How is it when a suspect is shot by the police, you are quick to hang the officer, and when an officer is killed you are quick to look at the gentle side of the murderer? Shame on you, St. Petersburg Times, shame on you!

Thomas Paradiso, New Port Richey

Story was lengthy, irrelevant

Re: Robber felt "betrayed" by police, July 13.

Am I the only reader who thinks the lengthy front-page article about Nester DeJesus was boring, too long and in part irrelevant?

Officer Lois Marrero and Nester DeJesus probably rated one front-page story, but like a tabloid the Times is providing coverage that is not front-page material, is sensationalized and is by comparison to other issues probably not of similar moment.

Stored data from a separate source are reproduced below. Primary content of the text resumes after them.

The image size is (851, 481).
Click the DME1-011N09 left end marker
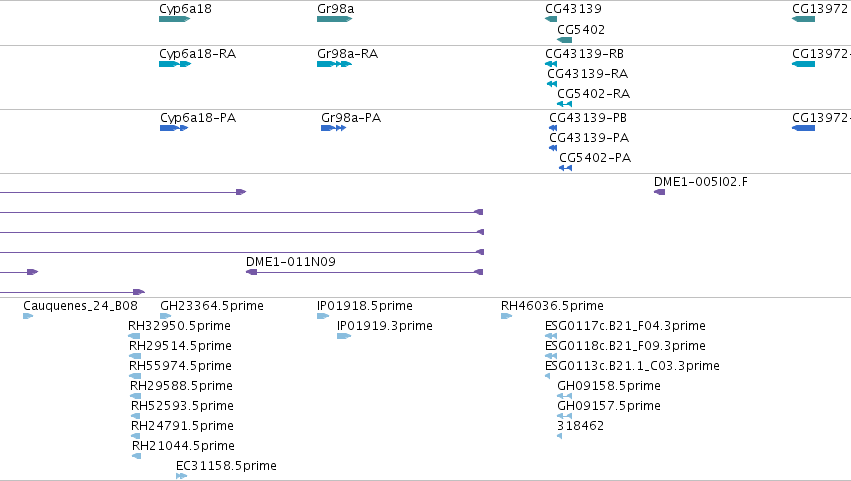click(251, 272)
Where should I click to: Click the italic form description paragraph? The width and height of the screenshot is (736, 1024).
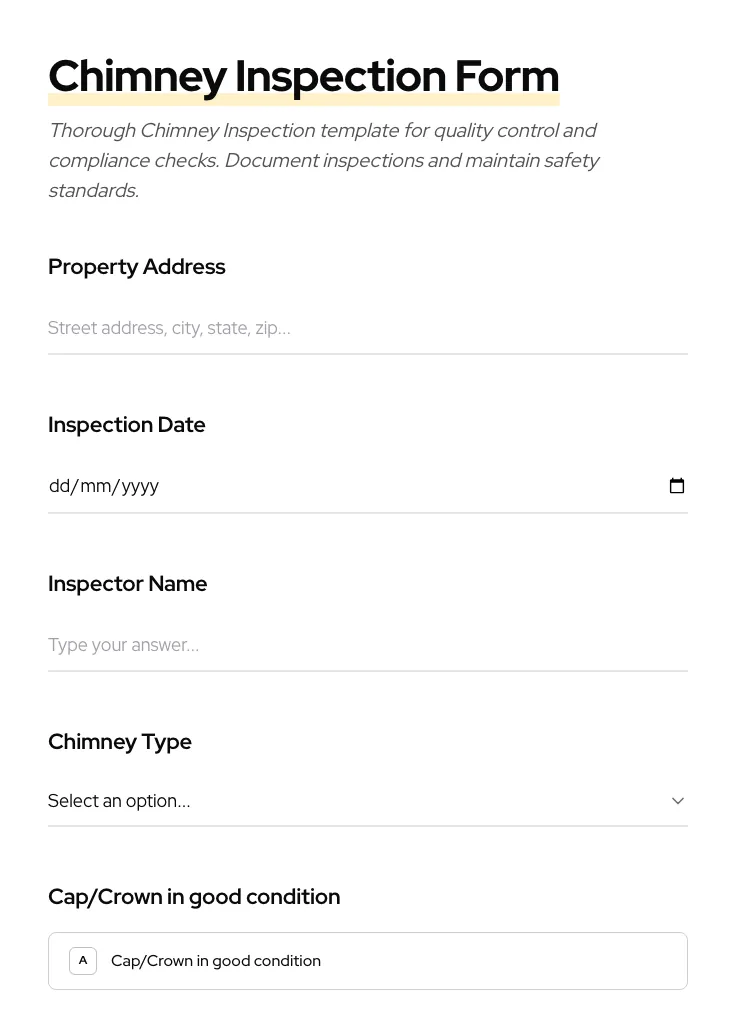point(323,160)
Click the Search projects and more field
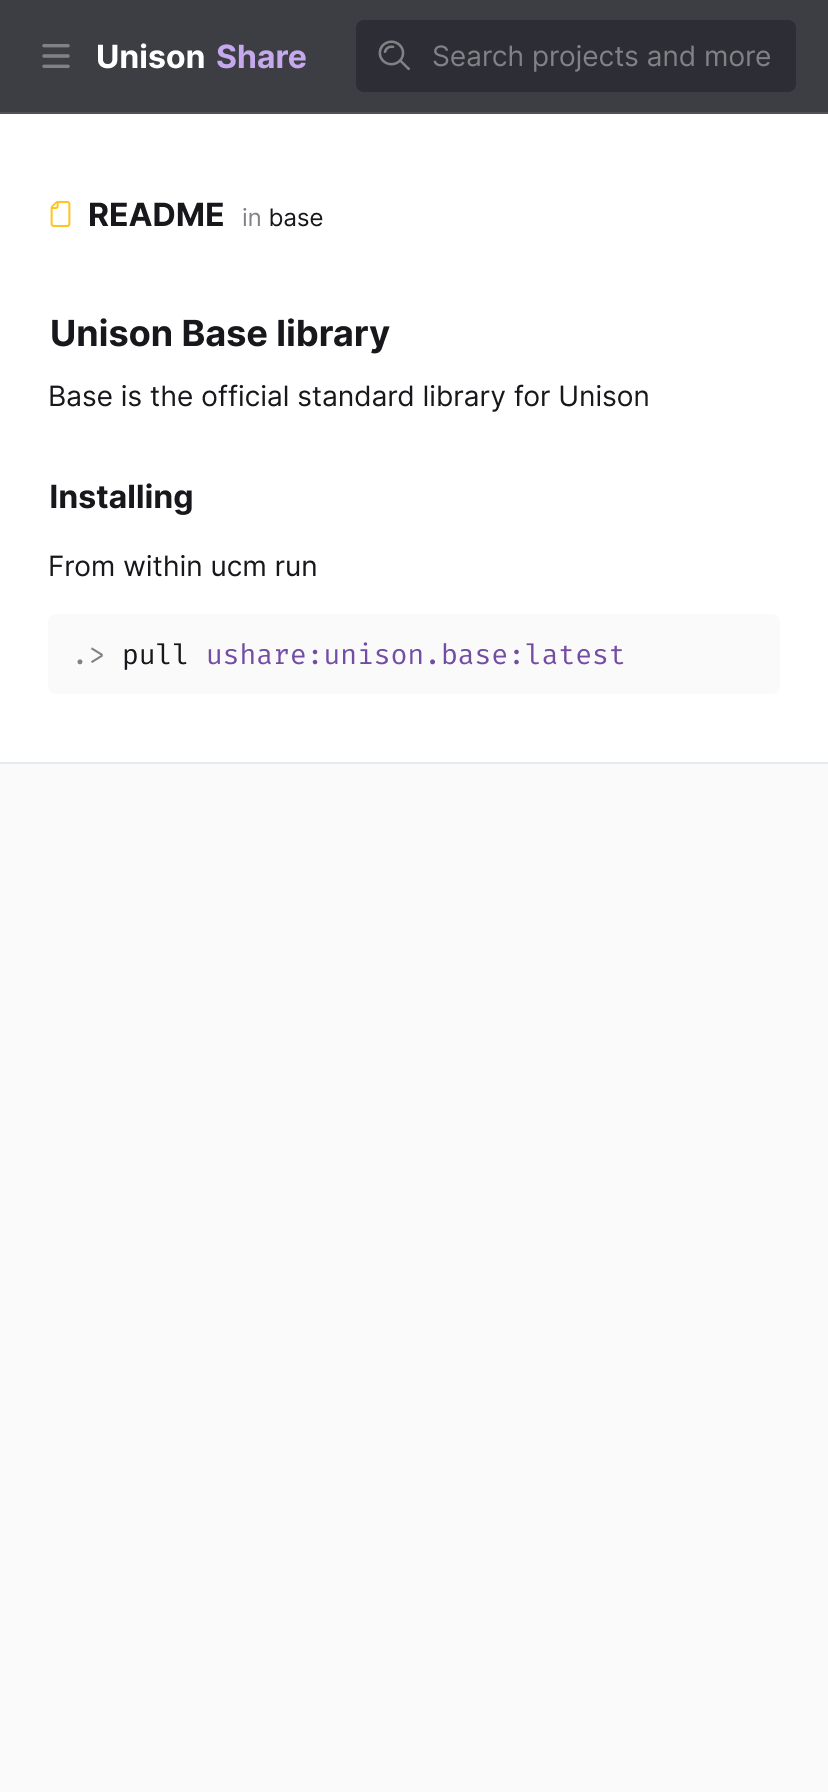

What I do notice about the Times is, in a case such as the Marrero story, there is a practice of giving the victim and the perpetrator almost equal billing, often with the implication that the perpetrator's background, family situation or personal woes somehow mitigate his/her criminal act. The families of offenders almost always state they are delightful people, got bad breaks or similar statements that distract from what they did. Occasionally that happens to be relevant, but more frequently it is unsupported filler for a tragic new story.

Do us all a favor and quit killing so many trees when you can write a story in a more condensed form.

James R. Gillespie, St. Petersburg

A senseless act of violence

Re: Robber felt "betrayed" by police.

What a nice picture his family painted of cop killer Nester DeJesus. Too bad it did not include an apology to the family and friends of Officer Lois Marrero for his senseless act of violence.

Bill O'Connell, Oldsmar

Not an asset to society

Re: Robber felt "betrayed" by police.

Just another deluded person who thinks the world owes him. Paranoid and blaming the police and everyone else for what he did.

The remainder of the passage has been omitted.